**Page extract**
U.S. v. Mendoza-Medina

Citation346 F.3d 121
Decision Date10 September 2003
Docket NumberNo. 02-40978.,02-40978.
PartiesUNITED STATES of America, Plaintiff-Appellee, v. Juan Arturo MENDOZA-MEDINA, Defendant-Appellant.
CourtU.S. Court of Appeals — Fifth Circuit

James Lee Turner, Asst. U.S. Atty. (argued), Houston, TX, for Plaintiff-Appellee.

Roland E. Dahlin, II, Fed. Pub. Def., Molly E. Odom (argued), Houston, TX, for Defendant-Appellant.

Appeal from the United States District Court for the Southern District of Texas.

Before KING, Chief Judge, and HIGGINBOTHAM and BARKSDALE, Circuit Judges.

**The task**
Output the case header word for word between "U.S. v. Mendoza-Medina" and "Arturo MENDOZA-MEDINA, Defendant-Appellant.", inclusive.

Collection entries

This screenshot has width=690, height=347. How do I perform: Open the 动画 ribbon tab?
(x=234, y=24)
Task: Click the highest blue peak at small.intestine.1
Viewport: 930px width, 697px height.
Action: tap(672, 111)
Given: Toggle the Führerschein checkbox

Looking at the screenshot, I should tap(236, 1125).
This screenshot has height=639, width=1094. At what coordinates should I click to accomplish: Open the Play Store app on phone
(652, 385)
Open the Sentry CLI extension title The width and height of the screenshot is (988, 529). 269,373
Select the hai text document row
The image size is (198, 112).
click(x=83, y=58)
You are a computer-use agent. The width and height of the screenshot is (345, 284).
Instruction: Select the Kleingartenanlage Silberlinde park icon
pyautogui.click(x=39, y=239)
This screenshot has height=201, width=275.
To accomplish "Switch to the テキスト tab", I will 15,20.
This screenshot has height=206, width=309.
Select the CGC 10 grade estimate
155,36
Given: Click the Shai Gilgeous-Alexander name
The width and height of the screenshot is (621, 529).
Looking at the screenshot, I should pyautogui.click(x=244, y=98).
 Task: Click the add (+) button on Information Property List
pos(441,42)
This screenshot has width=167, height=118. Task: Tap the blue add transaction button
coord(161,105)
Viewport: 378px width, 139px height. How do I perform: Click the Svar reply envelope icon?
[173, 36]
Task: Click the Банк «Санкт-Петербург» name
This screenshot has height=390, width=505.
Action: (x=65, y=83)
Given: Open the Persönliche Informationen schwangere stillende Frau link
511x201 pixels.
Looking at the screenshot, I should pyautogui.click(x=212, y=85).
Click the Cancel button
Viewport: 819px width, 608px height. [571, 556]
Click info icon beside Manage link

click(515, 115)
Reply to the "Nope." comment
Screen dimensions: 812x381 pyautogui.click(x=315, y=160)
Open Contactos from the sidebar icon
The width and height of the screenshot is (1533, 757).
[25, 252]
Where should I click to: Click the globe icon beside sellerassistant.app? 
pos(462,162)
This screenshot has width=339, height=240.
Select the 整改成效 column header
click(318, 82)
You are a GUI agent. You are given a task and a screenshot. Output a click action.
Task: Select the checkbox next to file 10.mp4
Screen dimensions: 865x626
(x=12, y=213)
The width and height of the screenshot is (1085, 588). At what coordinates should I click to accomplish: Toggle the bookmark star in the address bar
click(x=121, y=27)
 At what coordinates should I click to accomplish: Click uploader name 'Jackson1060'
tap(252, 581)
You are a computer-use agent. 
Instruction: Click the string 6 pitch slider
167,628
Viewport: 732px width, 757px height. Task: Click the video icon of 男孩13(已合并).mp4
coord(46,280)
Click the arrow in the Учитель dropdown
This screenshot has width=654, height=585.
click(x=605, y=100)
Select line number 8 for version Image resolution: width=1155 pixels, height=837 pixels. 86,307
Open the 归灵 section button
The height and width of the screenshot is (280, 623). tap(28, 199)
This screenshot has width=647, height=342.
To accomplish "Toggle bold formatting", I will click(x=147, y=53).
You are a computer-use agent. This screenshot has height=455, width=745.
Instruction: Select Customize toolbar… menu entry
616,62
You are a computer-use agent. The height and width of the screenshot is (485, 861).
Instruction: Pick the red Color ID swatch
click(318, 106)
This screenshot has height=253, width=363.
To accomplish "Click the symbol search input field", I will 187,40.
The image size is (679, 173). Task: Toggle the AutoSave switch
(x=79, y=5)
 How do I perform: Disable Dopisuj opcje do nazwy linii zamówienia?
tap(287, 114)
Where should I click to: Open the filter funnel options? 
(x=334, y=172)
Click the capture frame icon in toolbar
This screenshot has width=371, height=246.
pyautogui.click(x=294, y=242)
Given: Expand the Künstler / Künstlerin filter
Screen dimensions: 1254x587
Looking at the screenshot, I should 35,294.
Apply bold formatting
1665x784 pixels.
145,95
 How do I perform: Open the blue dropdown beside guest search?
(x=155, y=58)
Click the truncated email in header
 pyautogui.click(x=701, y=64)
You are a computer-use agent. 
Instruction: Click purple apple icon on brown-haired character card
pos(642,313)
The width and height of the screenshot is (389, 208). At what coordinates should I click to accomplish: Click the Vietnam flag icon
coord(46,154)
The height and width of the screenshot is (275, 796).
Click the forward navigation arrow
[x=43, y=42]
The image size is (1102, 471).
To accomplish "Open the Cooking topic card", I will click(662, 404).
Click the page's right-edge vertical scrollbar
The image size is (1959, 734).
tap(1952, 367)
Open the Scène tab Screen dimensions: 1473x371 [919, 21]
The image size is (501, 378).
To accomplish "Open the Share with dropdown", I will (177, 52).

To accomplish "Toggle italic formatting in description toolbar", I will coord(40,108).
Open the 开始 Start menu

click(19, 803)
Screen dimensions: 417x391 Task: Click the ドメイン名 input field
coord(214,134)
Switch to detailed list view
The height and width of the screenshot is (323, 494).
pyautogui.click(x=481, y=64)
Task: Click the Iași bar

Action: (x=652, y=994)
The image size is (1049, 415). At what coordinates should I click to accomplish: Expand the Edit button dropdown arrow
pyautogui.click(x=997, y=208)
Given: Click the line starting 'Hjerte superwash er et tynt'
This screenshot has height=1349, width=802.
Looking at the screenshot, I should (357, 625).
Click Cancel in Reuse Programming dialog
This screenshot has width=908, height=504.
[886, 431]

**Answer for the task**
U.S. v. Mendoza-Medina

Citation346 F.3d 121
Decision Date10 September 2003
Docket NumberNo. 02-40978.,02-40978.
PartiesUNITED STATES of America, Plaintiff-Appellee, v. Juan Arturo MENDOZA-MEDINA, Defendant-Appellant.